### À faire
D'après le passage fourni sur l'interdiction des néonicotinoïdes, combien de substances le décret d'application interdit-il, et lesquelles ?

### Passage fourni
....................

Mais pour les pollinisateurs, à partir de ce samedi 1er septembre, le paysage agricole français va changer. Votée dans la loi Biodiversité de 2016, l’interdiction des néonicotinoïdes entre en vigueur. Le décret d’application, publié le 30 juillet dernier, liste cinq substances aux noms barbares (acétamipride, clothianidine, imidaclopride, thiaclopride, thiaméthoxame) désormais bannies des champs. En 2013, des restrictions d’usages de certaines molécules sur les plantes attractives pour les abeilles avaient déjà été prises par l’Union européenne, mais d’autres néonicotinoïdes s’y sont substitués, et en France leur utilisation n’a pas diminué. L’hécatombe des abeilles, observée par les apiculteurs français depuis l’introduction de cette nouvelle famille de pesticides, s’est poursuivie.
« Une impasse technique dramatique »

....................

### Données fournies
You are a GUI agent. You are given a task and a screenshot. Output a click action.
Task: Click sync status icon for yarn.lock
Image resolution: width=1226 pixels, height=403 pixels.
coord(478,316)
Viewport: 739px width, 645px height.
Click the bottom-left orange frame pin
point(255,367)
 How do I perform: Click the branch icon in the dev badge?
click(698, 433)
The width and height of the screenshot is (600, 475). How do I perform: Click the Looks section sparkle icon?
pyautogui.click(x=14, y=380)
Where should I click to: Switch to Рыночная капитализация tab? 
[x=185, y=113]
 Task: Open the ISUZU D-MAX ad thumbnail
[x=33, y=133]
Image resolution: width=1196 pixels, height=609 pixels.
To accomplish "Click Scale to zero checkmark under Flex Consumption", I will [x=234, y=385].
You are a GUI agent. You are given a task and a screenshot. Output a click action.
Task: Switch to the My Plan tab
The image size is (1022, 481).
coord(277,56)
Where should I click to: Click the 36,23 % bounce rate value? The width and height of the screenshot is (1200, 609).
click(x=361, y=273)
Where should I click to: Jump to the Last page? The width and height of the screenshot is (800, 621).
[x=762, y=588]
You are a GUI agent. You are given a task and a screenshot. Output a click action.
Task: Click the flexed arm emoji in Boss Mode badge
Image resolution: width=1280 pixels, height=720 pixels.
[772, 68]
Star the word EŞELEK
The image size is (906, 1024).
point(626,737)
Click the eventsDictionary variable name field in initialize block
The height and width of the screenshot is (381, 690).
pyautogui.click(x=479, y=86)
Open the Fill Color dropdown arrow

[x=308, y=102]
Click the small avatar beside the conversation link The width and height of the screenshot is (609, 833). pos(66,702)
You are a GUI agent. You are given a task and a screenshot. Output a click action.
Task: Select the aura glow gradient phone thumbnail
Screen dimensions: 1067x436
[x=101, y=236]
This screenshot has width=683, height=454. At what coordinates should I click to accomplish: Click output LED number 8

....................

### Réponse
Cinq substances : l'acétamipride, la clothianidine, l'imidaclopride, le thiaclopride et le thiaméthoxame.